CPD at West Earlham Junior School

3 June 2018

We were recently lucky enough to meet and talk to Helen Edwards, Deputy Headteacher at West Earlham Junior School, about their approach to CPD. Helen writes about it here. We previously featured a blog post by one of her colleagues about using the Parkrun to motivate pupils and engage parents and carers here.

In primary phase, it’s quite unusual, in my experience, for schools to have a named person to take responsibility for Continuing Professional Development who isn’t the head teacher. But CPD is a high priority at West Earlham Junior School. Our Head Teacher reflected this by creating my role, a key part of which is to act as CPD lead.

For the last few years, we have been participating in Lesson Study. Teachers and HLTAs are put into groups of three, (which change every two terms, to increase the amount of communication across staff). Together they select an inquiry question to investigate linked to a given SIDP priority, plan a lesson, teach the lesson and review it. They have the chance to do this three times over a term, and for each lesson that is taught, an hour out of class is given to read, research, plan and review. Finally all staff come together to share their learning and developments in their work. Whilst highly effective in creating a culture of discussing practise, it is highly demanding of time, cover and human resources to make it possible for all three staff to be out together. We use a combination of external supply and in house cover to make it work and staff really appreciate the time given to this.
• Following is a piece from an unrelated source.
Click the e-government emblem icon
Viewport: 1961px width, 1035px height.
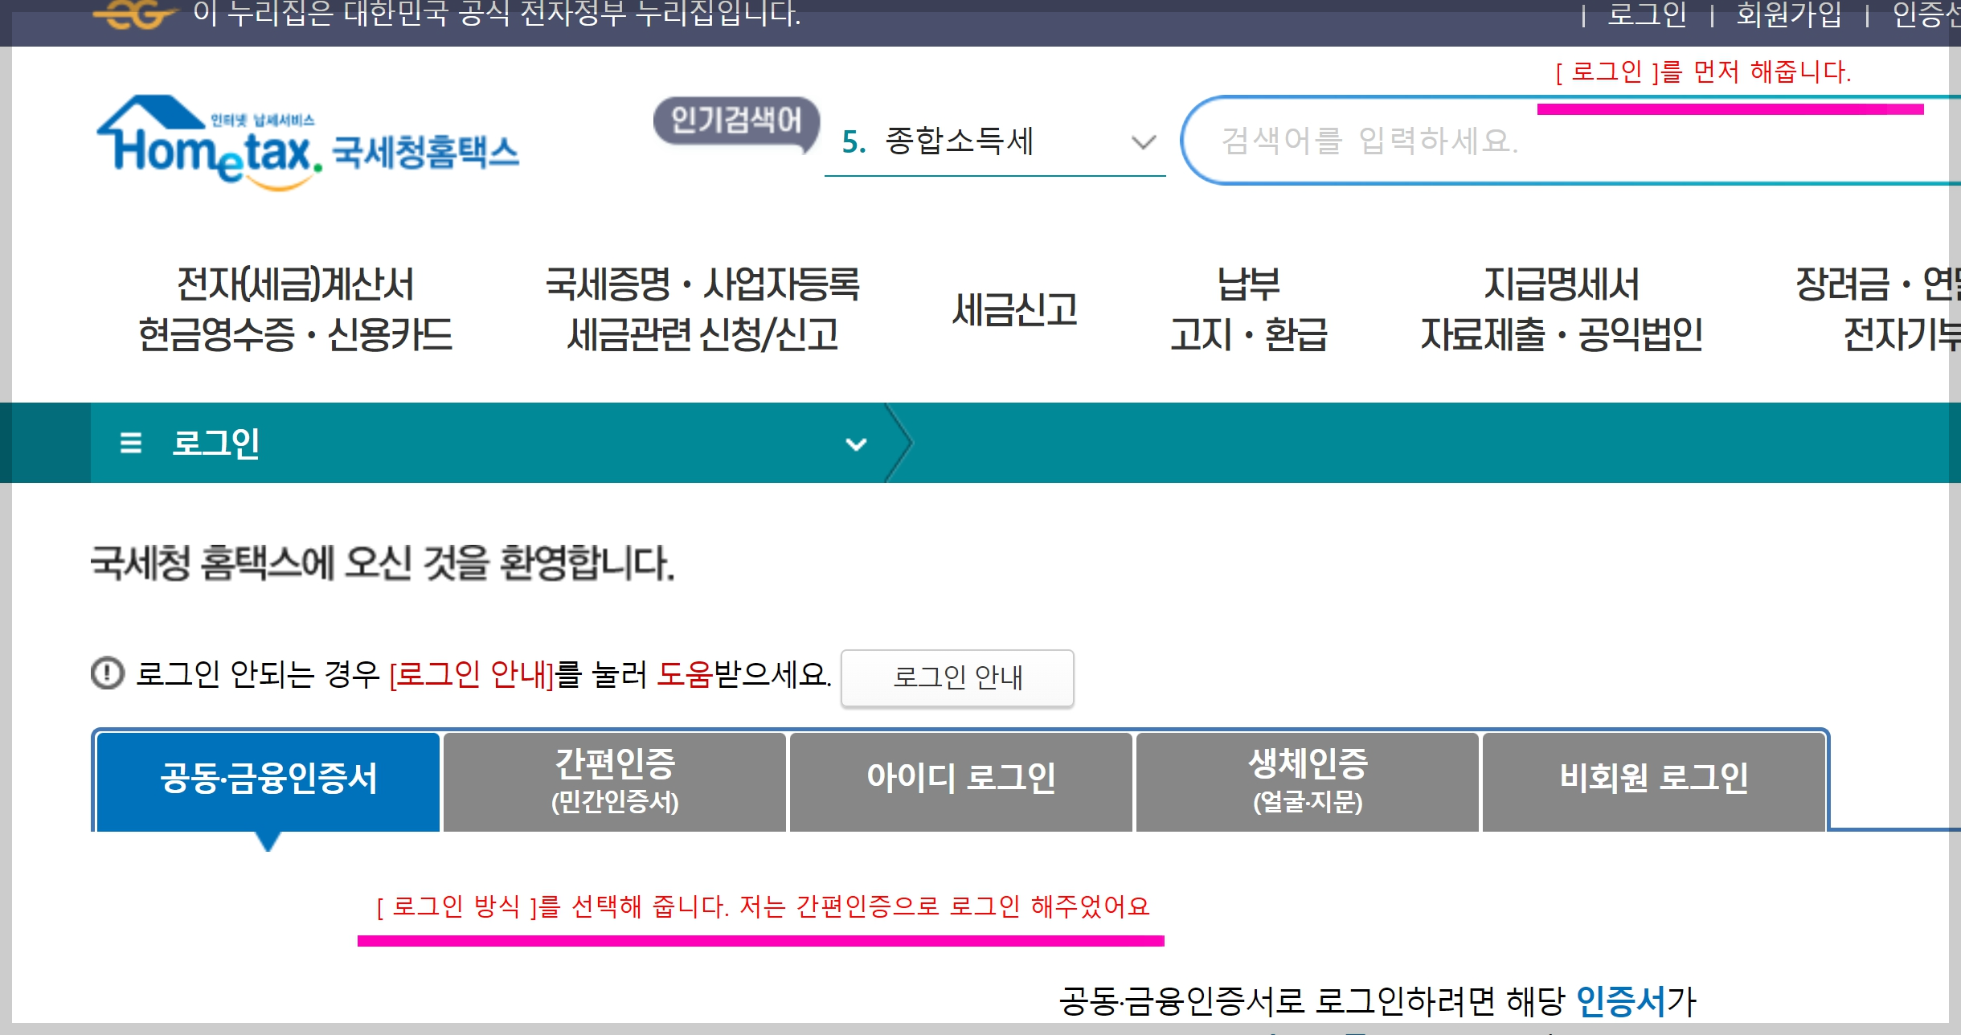pyautogui.click(x=133, y=14)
We found out about Lesson Study from the Teacher Development Trust Network. This has proved a rich resource. They have carried out two audits of our CPD (we were recently awarded the Silver award) and I am participating in the Leading CPD course, which has been part of my own professional development. I am also able, as an out – of-class Deputy Head to spend a considerable amount of time working with teaching staff. I do this in a variety of ways – spending time in the classrooms, team teaching, offering feedback and opportunities to discuss the lesson, as well as working with teachers during their PPA as an additional voice in the planning and assessment process. In addition, teachers come to me with their individual aspects of their practise that they want support with. I don’t offer myself as a paragon of experience and answers, more as somebody to discuss, coach and try things out with.

Our key message from the audits has been that we need to put just as much effort into the professional development of support staff as we do for teachers, so we have more recently started training sessions after school focussing on various different aspects that have been identified by the staff themselves or SLT as needing work. In addition, to collect more evidence, I have begun sending out a termly online survey asking staff for their reflections on the CPD that term.

As well as appointing someone with a specific oversight over CPD, there has been heavy investment in terms of time and finances. Each aspect of the SIDP has links to the training that will need to be carried out. Performance Management targets include, for each person, a target linked to a whole school development priority as well as a personal development priority, based on something observed in class, or something that the member of staff wants to work on. Weekly staff meetings are exclusively about CPD themes, mainly developing subject knowledge, and give middle leaders a chance to develop their skills of training others.

We are open to staff pursuing their interests if they can show us how it will work for the school too. We are really lucky that the governors and head teacher choose to prioritise CPD because it means that staff are constantly developing and learning. There is no time for being complacent at WEJS!